Why covers matter more than people think
Most of a pool's heat loss — typically around 70% — happens at the surface, and the biggest culprit is evaporation. In South East Queensland an uncovered family-sized pool can lose tens of thousands of litres a year to evaporation — estimates commonly land around 30,000–50,000 litres, depending on wind, water temperature and sun exposure. That's water you pay for, at a temperature you paid to reach, carrying chemicals you also paid for. A cover attacks all three costs at once:
- Heat: cuts overnight heat loss dramatically — figures of up to 50% are typical — which roughly halves what your heat pump works against. If you're heating, a cover isn't optional; see our pool heating cost guide.
- Water: reduces evaporation by well over 90% while the cover is on.
- Chemicals: less UV hitting the water means chlorine lasts longer; less debris means less filtering, less vacuuming and shorter pump run times.
Against a $50,000+ asset, a couple of thousand dollars of cover hardware is the cheapest running-cost improvement you'll ever make. Our pool maintenance guide covers the rest of the low-effort ownership picture.
The main types of pool cover
Solar bubble blankets ($300–$900 off the shelf)
The familiar blue bubble-wrap sheet. It floats on the surface, traps heat, blocks evaporation, and adds a little free solar gain on sunny days. Cheap, effective, and by far the most common choice. Quality varies enormously — thickness is measured in microns, and a 400–500 micron blanket will outlast and outperform the thin 200-micron sheets sold at discount retailers. The other catch is handling, which is why you want a roller.
Thermal blankets
A step up from the standard bubble blanket: thicker foam-core or high-micron material designed primarily to hold heat in rather than add solar gain. If you're running a heat pump through autumn and winter, a thermal blanket is the better partner — it insulates better overnight, which is exactly when a heated pool loses most of its warmth.

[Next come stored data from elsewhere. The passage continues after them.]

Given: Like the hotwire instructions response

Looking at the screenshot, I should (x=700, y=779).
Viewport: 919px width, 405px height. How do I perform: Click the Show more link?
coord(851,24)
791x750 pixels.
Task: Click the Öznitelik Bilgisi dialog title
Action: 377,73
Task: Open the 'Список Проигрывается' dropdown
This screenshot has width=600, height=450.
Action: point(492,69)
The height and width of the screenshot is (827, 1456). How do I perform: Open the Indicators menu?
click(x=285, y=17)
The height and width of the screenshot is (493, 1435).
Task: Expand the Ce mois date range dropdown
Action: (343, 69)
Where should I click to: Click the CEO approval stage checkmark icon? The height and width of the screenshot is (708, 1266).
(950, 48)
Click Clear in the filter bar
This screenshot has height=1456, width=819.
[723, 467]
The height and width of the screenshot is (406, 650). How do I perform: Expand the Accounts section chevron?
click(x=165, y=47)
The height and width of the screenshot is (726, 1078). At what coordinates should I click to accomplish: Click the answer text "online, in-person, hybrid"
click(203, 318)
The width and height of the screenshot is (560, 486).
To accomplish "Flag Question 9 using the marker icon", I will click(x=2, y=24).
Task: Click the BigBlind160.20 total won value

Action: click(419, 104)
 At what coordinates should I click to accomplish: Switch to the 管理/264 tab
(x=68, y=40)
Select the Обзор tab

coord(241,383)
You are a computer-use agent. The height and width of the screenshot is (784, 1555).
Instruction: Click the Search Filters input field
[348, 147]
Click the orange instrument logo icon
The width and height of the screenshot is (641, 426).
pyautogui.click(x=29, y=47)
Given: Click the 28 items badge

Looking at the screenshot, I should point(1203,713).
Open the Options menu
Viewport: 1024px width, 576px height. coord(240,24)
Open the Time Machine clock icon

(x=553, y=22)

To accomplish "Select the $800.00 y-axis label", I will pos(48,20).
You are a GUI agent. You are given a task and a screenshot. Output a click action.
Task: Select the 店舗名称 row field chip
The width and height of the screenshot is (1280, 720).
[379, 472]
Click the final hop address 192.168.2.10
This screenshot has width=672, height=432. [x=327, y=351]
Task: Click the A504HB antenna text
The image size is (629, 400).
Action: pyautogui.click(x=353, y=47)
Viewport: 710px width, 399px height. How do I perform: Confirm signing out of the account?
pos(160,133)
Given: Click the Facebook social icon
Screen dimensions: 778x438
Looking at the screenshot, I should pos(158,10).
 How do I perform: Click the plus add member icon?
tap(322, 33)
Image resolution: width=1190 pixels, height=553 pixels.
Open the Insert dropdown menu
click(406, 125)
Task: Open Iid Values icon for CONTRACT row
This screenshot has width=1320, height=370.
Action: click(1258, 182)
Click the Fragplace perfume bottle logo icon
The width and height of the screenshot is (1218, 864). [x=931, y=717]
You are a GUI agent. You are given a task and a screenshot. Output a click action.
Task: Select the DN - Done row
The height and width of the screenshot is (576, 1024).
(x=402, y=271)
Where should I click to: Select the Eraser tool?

Blanket rollers ($300–$800 off the shelf)
A roller turns "wrestle a wet 8-metre sheet" into a 30-second wind-up, which is the difference between a cover that gets used and one that lives in the garage. Wall-mounted, freestanding mobile and low-profile options exist to suit tight surrounds — more on choosing one below.
Slatted and automatic covers ($5,000–$20,000+)
Rigid slats or a motorised vinyl cover that deploys at the push of a button, some strong enough to walk on. Superb insulation and the cleanest look, at many times the price. Worth considering for high-end builds and busy owners; overkill for most family pools.
Leaf and winter covers ($200–$600)
Mesh covers stretched over the pool for the off-season or leaf-drop months. They don't insulate meaningfully but keep the water clean for a cheap winter shutdown.
Do solar pool blankets actually work?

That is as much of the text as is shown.